The houseboat sits inside of the Breaux Brothers Enterprises shop midway through the foaming process. Xtreme’s foam hose is visible on the right-side of the second floor as they foamed the boat’s interior living quarters

They foamed the entire houseboat interior using a Gusmer GH-2 with a Fusion ProConnect gun. They first applied five inches of high lift SES closed-cell spray foam to the aluminum frame, coating every inch of the boat’s walls, ceiling, and floor. Because the boat was newly built, the substrate was in pristine condition and did not require additional cleaning or surface preparation.

After applying the closed-cell layer, they moved onto the second phase in the hybrid technique– applying open-cell foam. The sprayers applied six inches of high lift SES open-cell on top of the existing five inches of closed-cell, bringing the foam layers to a total of about 11 inches. Because open-cell foam rapidly expands after applying, they used a-spray-and-shave technique, shaving the excess foam down flat to guarantee a smooth, even layer that could easily be covered with plywood wall material.

Crappell details why a hybrid foam application worked best for the houseboat project, rather than choosing one type over the other: “Closed-cell works best as a moisture barrier and doesn’t let any water through. Open-cell is softer, and works great for sound dampening. Each one has advantages and doubling them up is the best of both worlds.”

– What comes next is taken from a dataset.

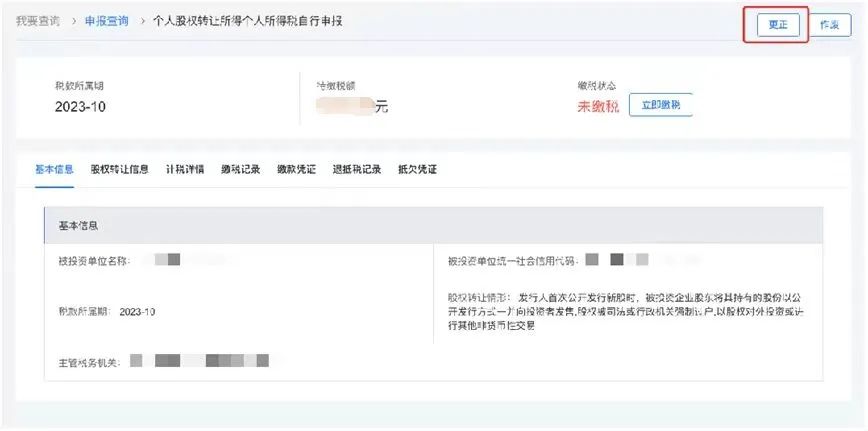Open the 缴款凭证 tab

pyautogui.click(x=297, y=170)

The foaming process remained on an even keel apart from some minor weather and temperature-related challenges. The Breaux Brothers shop where they worked was covered and enclosed on almost all sides, but the shop door was left open for ventilation and ease of access. It was winter at the time of foaming and while Louisiana doesn’t get too chilly, sometimes the aluminum would get a bit too cold and needed warming before applying the foam to ensure it adhered correctly without pulling away from the substrate. Fortunately, the cold didn’t slow down the process too much. The sprayers either warmed up the area before foaming or waited to begin until outdoor temperatures rose before getting started, ensuring smooth sailing from start to finish.